Na análise de Scribano (2013), “el/los cuerpo(s) – al igual que la emoción- al ser considerado el resultado de la articulación de diversos/plurales espacios/procesos involucra en su concreciones contingentes e indeterminadas multiples determinaciones de lo concreto[i] (SCRIBANO, 2013, p. 92). O autor argumenta que as emoções e os corpos são centrais para compreender as relações sociais, e percebe na administração das sensibilidades o reflexo e a produção de um contexto de dominação e resistência, em um mundo de globalização e de produção de capital, que desenvolve processos de sensibilidades e produz essa esfera.
No que concerne ao trabalho docente, é possível observar que o avanço do processo de empresarização manifesta-se em mecanismos cujos critérios baseiam-se na ideia de empresa como referência para a organização e para o indivíduo. Nesse contexto, as emoções tornam-se um mecanismo de sustentação desse processo, considerando a dimensão das sensibilidades para o fortalecimento da lógica vigente.
Com base no exposto, o presente trabalho dedica-se a compreender a relação entre o neoliberalismo e a dimensão das emoções como um mecanismo do processo de empresarização, a fim de identificar uma estrutura social em que as emoções passam a ser produzidas.
Desarrollo:
O Processo de Empresarização e o Neoliberalismo
Como referido anteriormente, o processo de empresarização corresponde ao avanço de práticas empresariais e da ideia de empresa nas organizações modernas e no indivíduo (RODRIGUES, 2013). Intensificado por fundamentos neoliberais, tal processo põe em evidência a empresa, e todos os seus pressupostos, para as relações sociais, estruturadas especialmente no âmbito do trabalho.
A empresa, definida por Abraham (apud CARVALHO; RODRIGUES, 2019) como uma instituição das sociedades modernas a qual produz modos de pensar e agir nos indivíduos bem como orienta seus comportamentos, constitui um modelo de referência para essas organizações (CARVALHO; RODRIGUES, 2019). Abraham propõe uma associação entre os traços que caracterizam a centralidade da empresa como instituição social, os quais estão baseados no individualismo, na propriedade privada, na ideia de escassez, de inovação, de racionalidade e burocracia, entendendo, sobretudo, que a empresa estabelece hábitos coletivos que passam a ser naturalizados pelo indivíduo segundo a lógica que ela institui (RODRIGUES, 2013).

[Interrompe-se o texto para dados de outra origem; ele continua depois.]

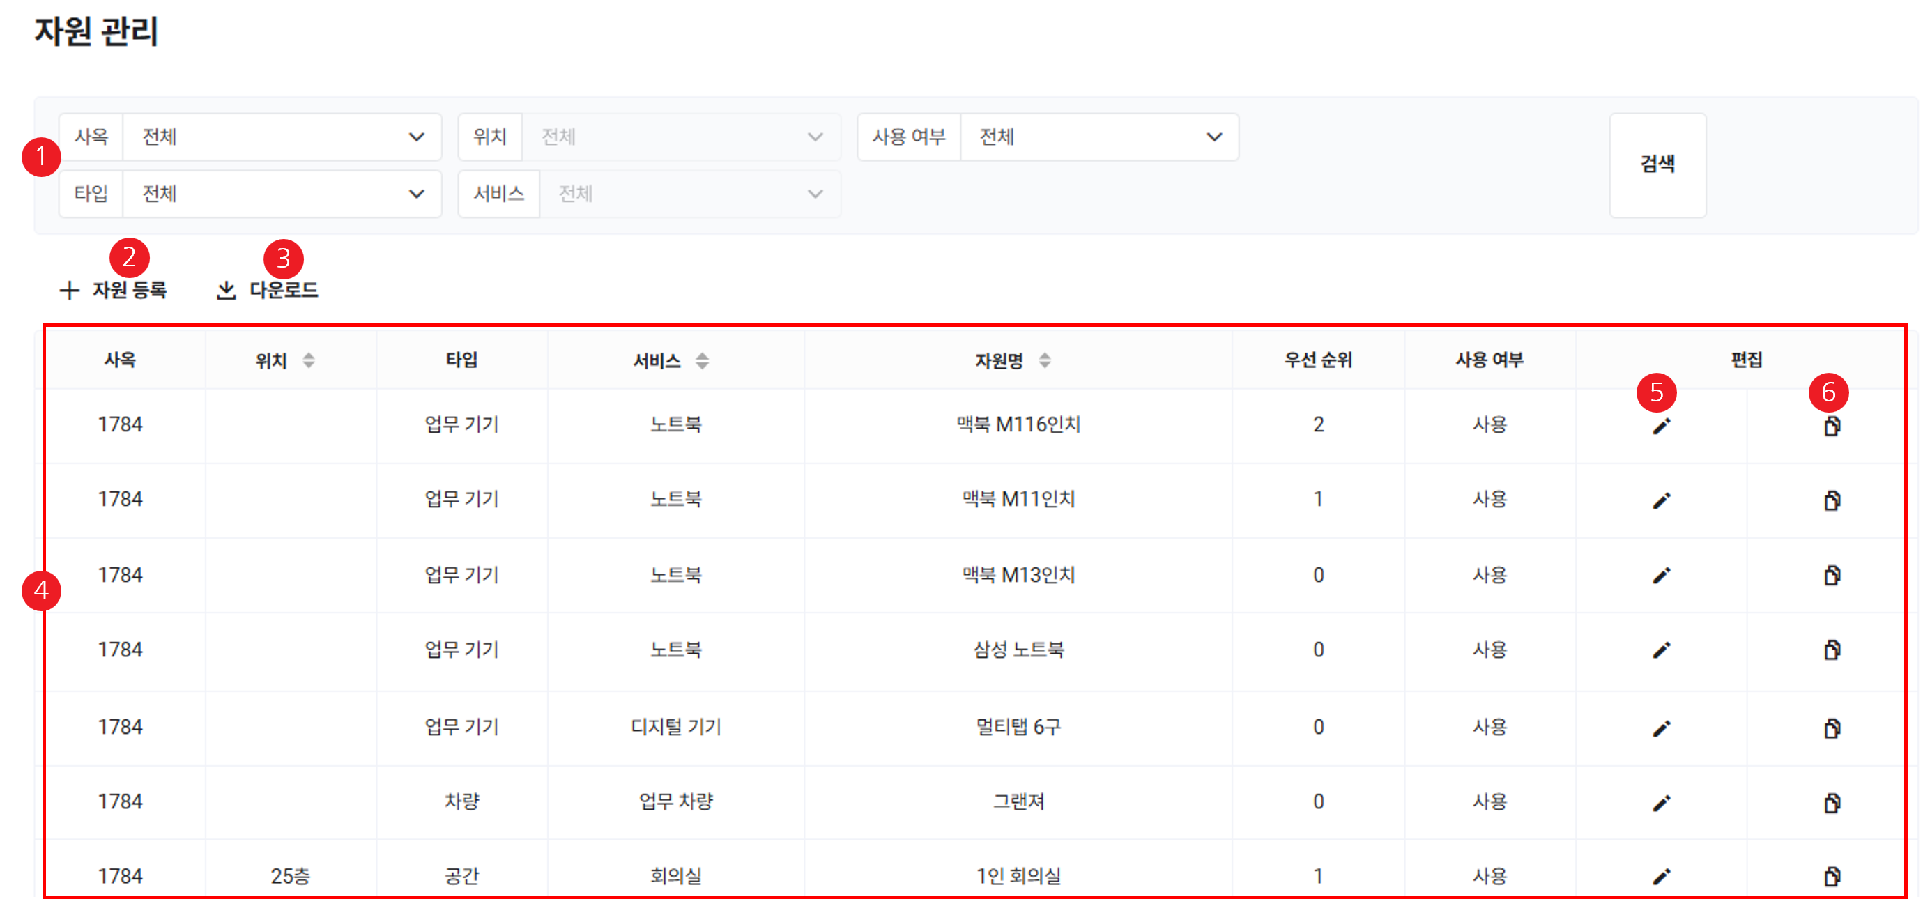Viewport: 1923px width, 899px height.
Task: Toggle sort order of 자원명 column
Action: click(x=1044, y=361)
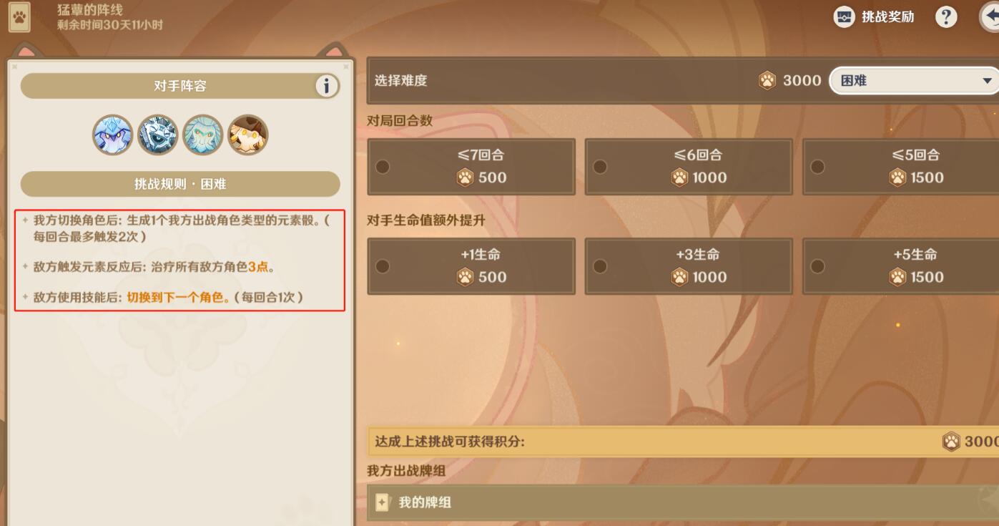Open the 我的牌组 deck selector
This screenshot has height=526, width=999.
tap(683, 502)
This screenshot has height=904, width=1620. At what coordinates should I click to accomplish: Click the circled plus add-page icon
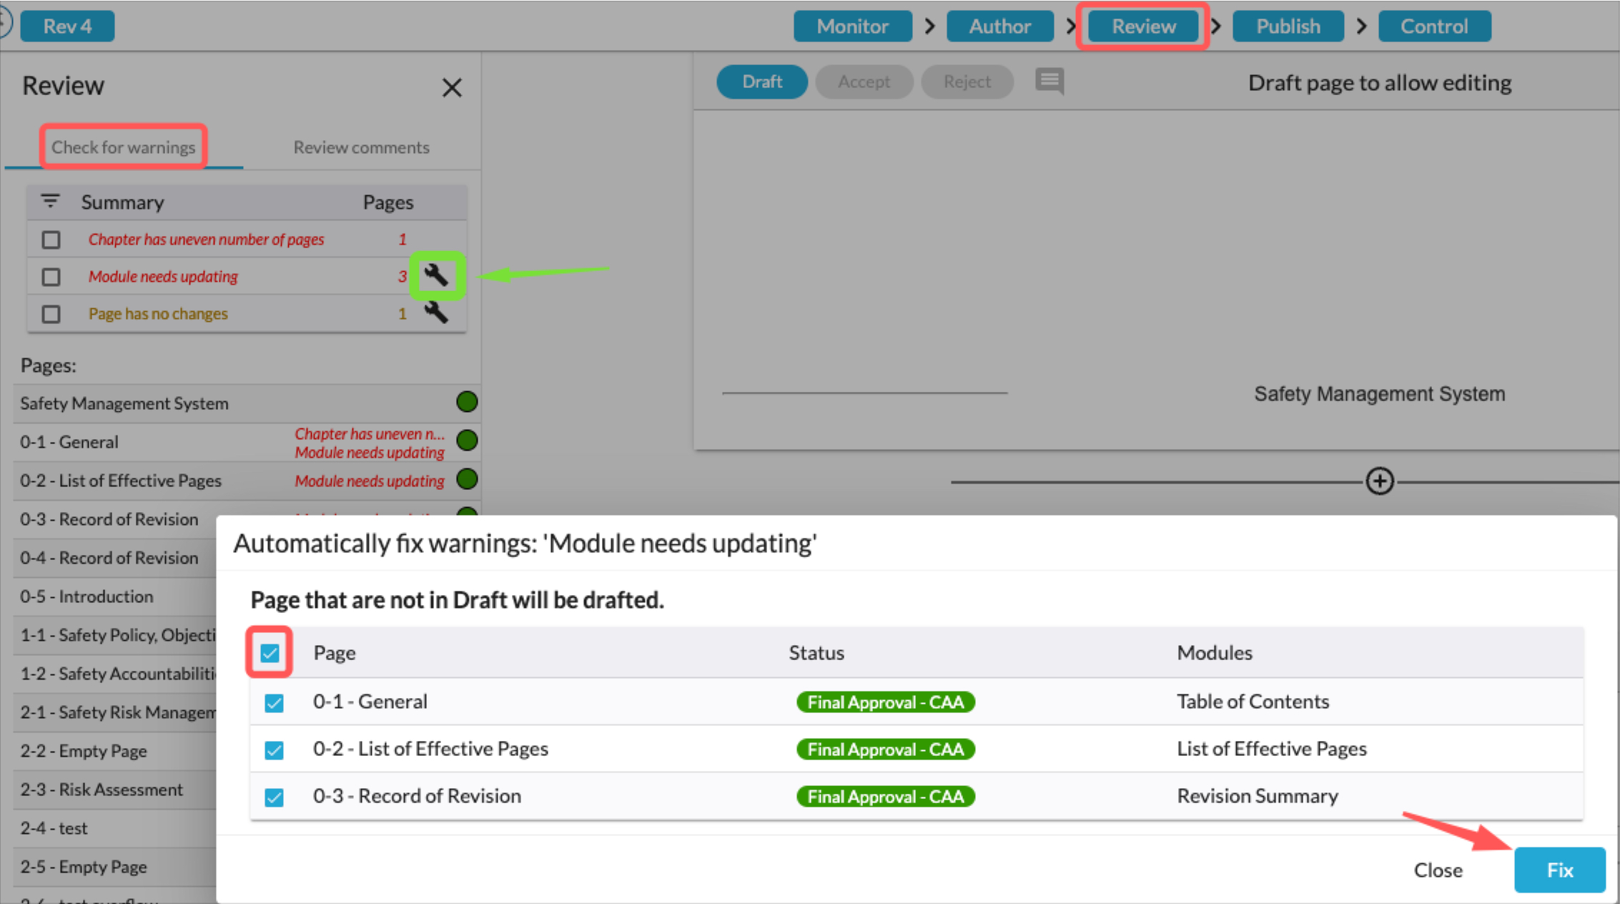click(1379, 481)
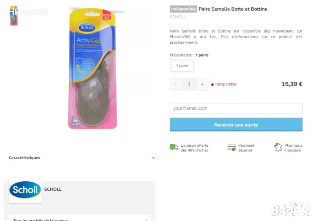Select the small product thumbnail
The image size is (314, 221).
[x=14, y=16]
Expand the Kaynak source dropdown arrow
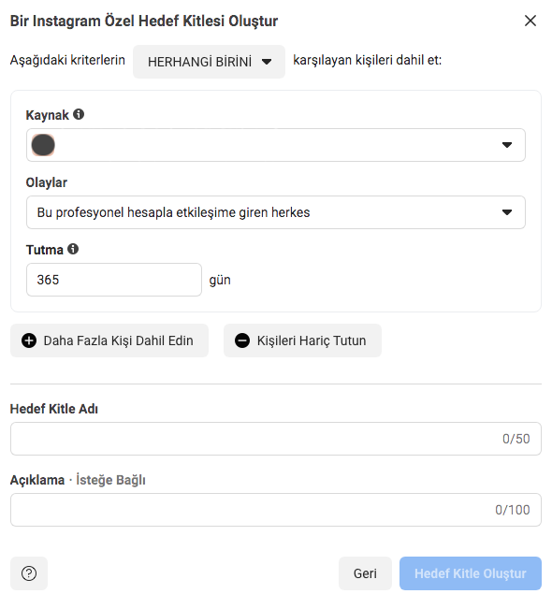The width and height of the screenshot is (552, 594). (507, 145)
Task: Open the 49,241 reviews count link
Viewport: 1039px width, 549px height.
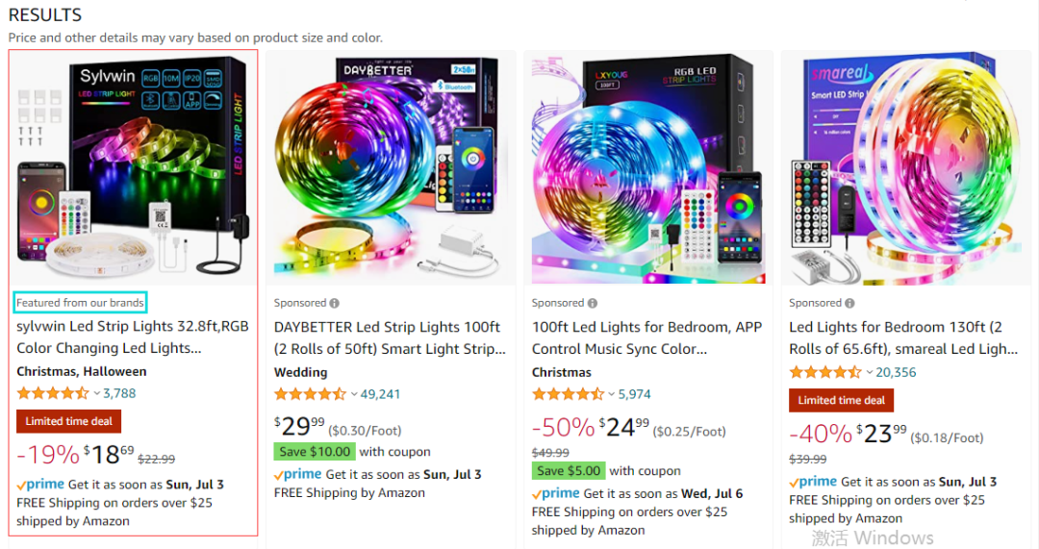Action: [380, 394]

Solé (2008) observa que a ideia de empresa relaciona-se à perspectiva de felicidade, de satisfação das necessidades de consumo, as quais são constantemente produzidas na sociedade, e pontua que o mundo é organizado por e para a empresa. Na concepção do autor, a empresa é uma condição, presente no cotidiano e articulada por diferentes meios, que define o mundo moderno, e o momento de globalização do mundo, nesse sentido, contribui para o fortalecimento dessa condição. No entanto, apesar de todo o seu avanço nas organizações, a empresa não corresponde a um único modelo de sociedade, e pode extinguir-se a qualquer momento (SOLÉ, 2008).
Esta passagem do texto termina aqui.